## Document passage

Start

# Brand opinions



## Guest (Oct 21, 2009)

Ok so I am looking for a project ATV to build a bogger out of. I already have my RZR but am open to other brands as well for this project. I have a couple questions. 
1.) I have been holding out for something in the 700 to 800 cc range in your opinions is it worth looking at anything smaller? I am thinking 29 to 31 inch tires so HP will be a factor.

2.) What brands out there should I stay away from in your opinions? 

I know this is a really vague question but a lot of you have built more mud machines than I have an I would value any input you all can give. 

Thanks.


----------



## IBBruin (Feb 10, 2009)

I'd stay far away from an 08 750 Brute, they seem to have rod bearing problems.


----------



## DrillersGoDeeper (Jan 3, 2009)

If I were gonna build a strictly bog pit race bike, it would most certainly be a Can Am 800, preferably the Max (2 seater).

End

## Records to use
Start

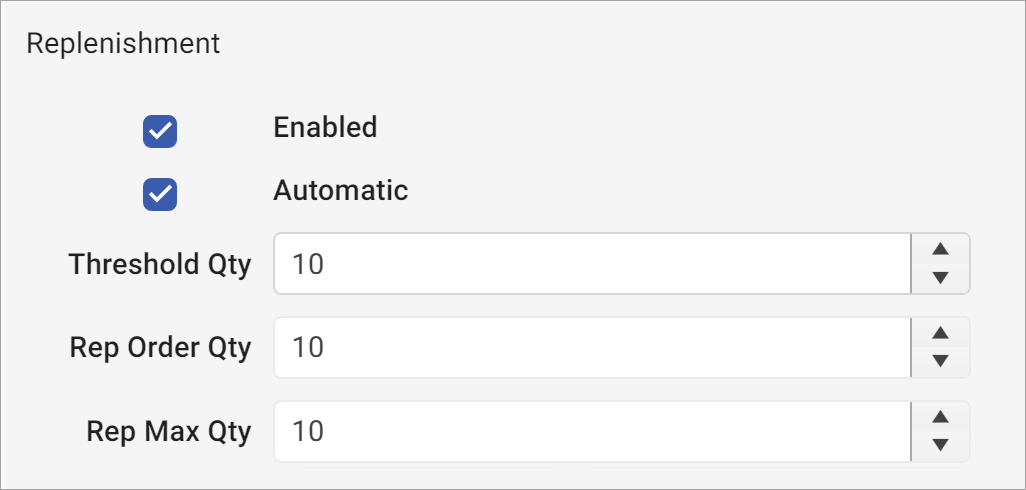This screenshot has height=490, width=1026.
Task: Decrease Threshold Qty with down arrow
Action: click(940, 278)

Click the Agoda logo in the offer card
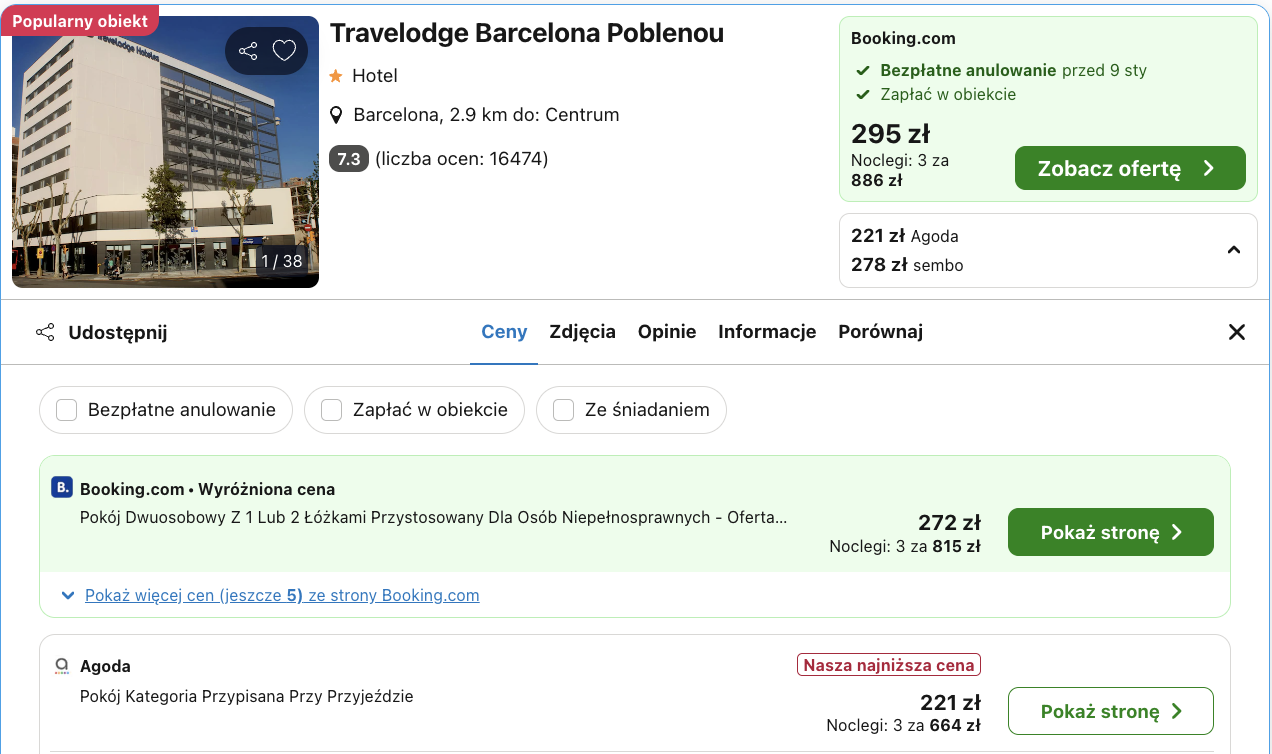coord(61,666)
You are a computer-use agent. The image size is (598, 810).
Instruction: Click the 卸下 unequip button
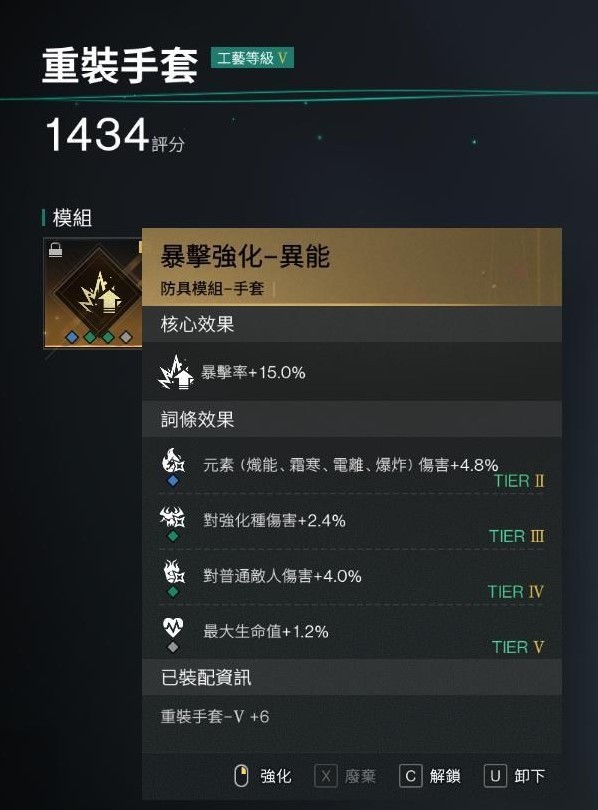[x=514, y=776]
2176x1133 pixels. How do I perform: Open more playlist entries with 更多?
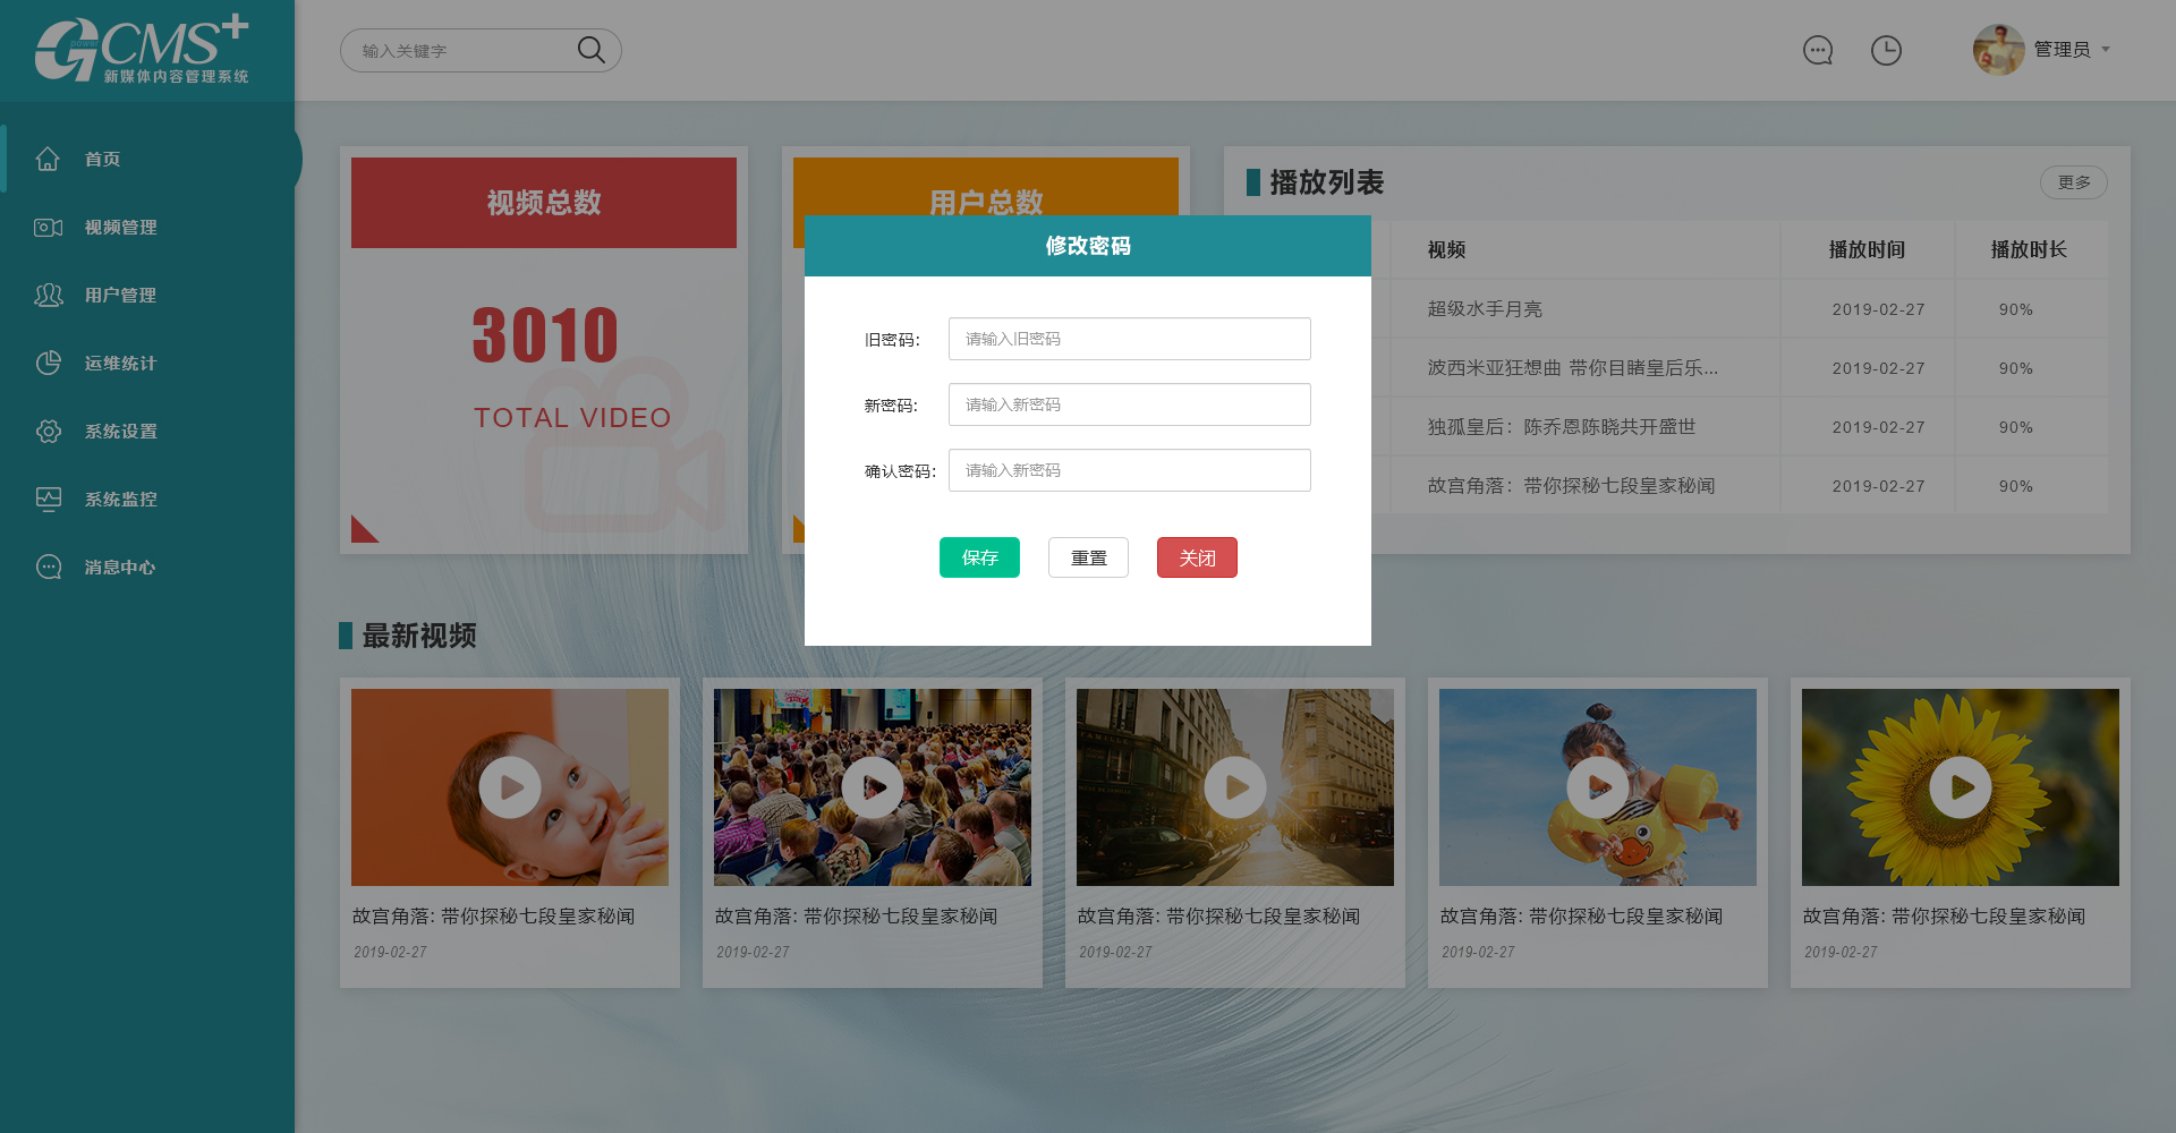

End

## Request A
In the ATV brand opinions thread, which model does IBBruin warn to stay far away from, and for what reason?
## Request B
Rewrite the entries, starting at the line containing "Click the Agoda logo in the offer card" and ending at the close of the entries, with the requests included. Multiply each coordinate in the answers by 1.35, round to whole numbers with halves going up, and omit the pictures.

## Solution A
An 08 750 Brute, because they seem to have rod bearing problems.

## Solution B
Click the Agoda logo in the offer card
coord(82,899)
You are a computer-use agent. The image size is (598, 810).
Instruction: Click the 卸下 unequip button
[x=694, y=1048]
2176x1133 pixels. How do I perform: Open more playlist entries with 更多?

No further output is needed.